Den Humor der Kultusminister möchte man haben. Je größer die Defizite in den Grundschulen werden, desto stärker feiern sich die Verantwortlichen dafür, sich ihre Fehlleistungen von Experten bescheinigen zu lassen. Sinngemäß kann man Karin Prien, die Präsidentin der Kultusministerkonferenz, so verstehen: "Was wollt Ihr denn, wir haben das Thema doch erkannt." Wenn man hätte wissen wollen, dass in Deutschland jedes fünfte Kind die Grundschule verlässt, ohne richtig rechnen, lesen und schreiben zu können, hätte man allerdings nur die Lehrer befragen oder die seit vielen Jahren überlasteten Grundschulen besuchen müssen. Verantwortlich sind die Bildungsminister genauso wie die Ministerpräsidenten und ihre Finanzminister.

_Ausgangsdaten:_
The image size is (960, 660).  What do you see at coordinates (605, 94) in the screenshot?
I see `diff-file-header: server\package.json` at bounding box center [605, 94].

_Fragen:_
1. Welcher Anteil der Kinder verlässt laut dem Text über die Grundschulen die Grundschule, ohne richtig rechnen, lesen und schreiben zu können?
2. Schreibe den Text über die Grundschulen im Anschluss an seinen letzten Satz weiter.

_Antworten:_
1. Jedes fünfte Kind in Deutschland.

2.
Viel zu lange wurde die wichtigste Schulform in der Annahme überholter demografischer Daten kaputtgespart. Dass die Industrienation aber ohne massive Zuwanderung von jungen Menschen, die nun einmal Kinder kriegen, vor die Wand fahren würde, weiß man seit Jahrzehnten. Seit der ersten Flüchtlingswelle 2015 laufen die Grundschulen übertourig, in der Corona-Pandemie haben sie noch mehr Schüler zurücklassen müssen, die ukrainischen Kinder kommen einfach obendrauf. Und die beiden letzten Faktoren sind in den alarmierenden Ergebnissen der sogenannten IQB-Studie noch gar nicht richtig eingepreist. Objektive Lernstandserhebungen, wirksame Unterstützungsprogramme für die Zurückgebliebenen: Fehlanzeige. Im Strafrecht würde man das unterlassene Hilfeleistung nennen.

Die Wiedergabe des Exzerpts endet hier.